### Records from a data collection
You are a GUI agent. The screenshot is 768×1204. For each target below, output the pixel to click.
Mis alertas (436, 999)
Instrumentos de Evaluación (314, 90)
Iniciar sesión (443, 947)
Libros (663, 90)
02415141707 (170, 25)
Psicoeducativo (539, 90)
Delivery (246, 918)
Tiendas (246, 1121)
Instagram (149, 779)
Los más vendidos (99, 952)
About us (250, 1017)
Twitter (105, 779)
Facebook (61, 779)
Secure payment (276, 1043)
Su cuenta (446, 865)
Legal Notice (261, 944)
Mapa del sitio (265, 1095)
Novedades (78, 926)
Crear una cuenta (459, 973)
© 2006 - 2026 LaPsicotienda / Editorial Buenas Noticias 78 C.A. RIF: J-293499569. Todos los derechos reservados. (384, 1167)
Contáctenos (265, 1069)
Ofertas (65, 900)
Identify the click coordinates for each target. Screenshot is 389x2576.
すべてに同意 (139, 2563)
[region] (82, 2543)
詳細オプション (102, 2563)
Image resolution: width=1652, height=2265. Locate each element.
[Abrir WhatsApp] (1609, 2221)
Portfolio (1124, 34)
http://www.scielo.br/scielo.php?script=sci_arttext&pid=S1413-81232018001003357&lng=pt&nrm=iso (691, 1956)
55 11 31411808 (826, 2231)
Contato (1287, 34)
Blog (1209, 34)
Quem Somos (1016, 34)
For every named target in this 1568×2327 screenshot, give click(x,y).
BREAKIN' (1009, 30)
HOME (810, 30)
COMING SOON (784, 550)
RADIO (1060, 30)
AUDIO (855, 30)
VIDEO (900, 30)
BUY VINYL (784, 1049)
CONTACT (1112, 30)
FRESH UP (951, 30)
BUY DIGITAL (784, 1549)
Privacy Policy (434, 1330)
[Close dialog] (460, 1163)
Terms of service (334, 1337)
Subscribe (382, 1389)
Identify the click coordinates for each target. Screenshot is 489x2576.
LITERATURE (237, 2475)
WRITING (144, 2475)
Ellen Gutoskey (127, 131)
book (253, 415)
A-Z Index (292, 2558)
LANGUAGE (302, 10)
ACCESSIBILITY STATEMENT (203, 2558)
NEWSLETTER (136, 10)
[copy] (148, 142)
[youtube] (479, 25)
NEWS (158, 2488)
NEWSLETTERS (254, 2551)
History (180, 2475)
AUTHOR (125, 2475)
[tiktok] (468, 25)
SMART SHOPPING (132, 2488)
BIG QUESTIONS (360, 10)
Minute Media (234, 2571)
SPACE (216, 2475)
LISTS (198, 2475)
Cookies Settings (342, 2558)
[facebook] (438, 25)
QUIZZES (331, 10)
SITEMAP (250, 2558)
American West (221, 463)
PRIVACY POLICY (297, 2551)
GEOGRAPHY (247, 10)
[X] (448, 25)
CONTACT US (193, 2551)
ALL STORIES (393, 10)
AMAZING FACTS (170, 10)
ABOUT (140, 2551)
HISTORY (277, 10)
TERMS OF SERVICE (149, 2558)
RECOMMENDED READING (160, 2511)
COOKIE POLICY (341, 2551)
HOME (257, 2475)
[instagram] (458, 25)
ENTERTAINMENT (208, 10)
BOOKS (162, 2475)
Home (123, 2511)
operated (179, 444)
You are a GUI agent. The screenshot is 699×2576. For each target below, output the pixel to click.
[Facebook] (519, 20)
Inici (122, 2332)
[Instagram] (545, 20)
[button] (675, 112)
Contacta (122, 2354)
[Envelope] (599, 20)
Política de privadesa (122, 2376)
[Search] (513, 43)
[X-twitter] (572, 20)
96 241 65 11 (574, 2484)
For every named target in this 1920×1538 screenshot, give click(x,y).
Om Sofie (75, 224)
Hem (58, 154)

### Task
Return a copy of each line in the records above that has "this" in it.

### Expected answer
For every named target in this 1568×2327 screenshot, give click(x,y).
For every named target in this 1920×1538 screenshot, give click(x,y).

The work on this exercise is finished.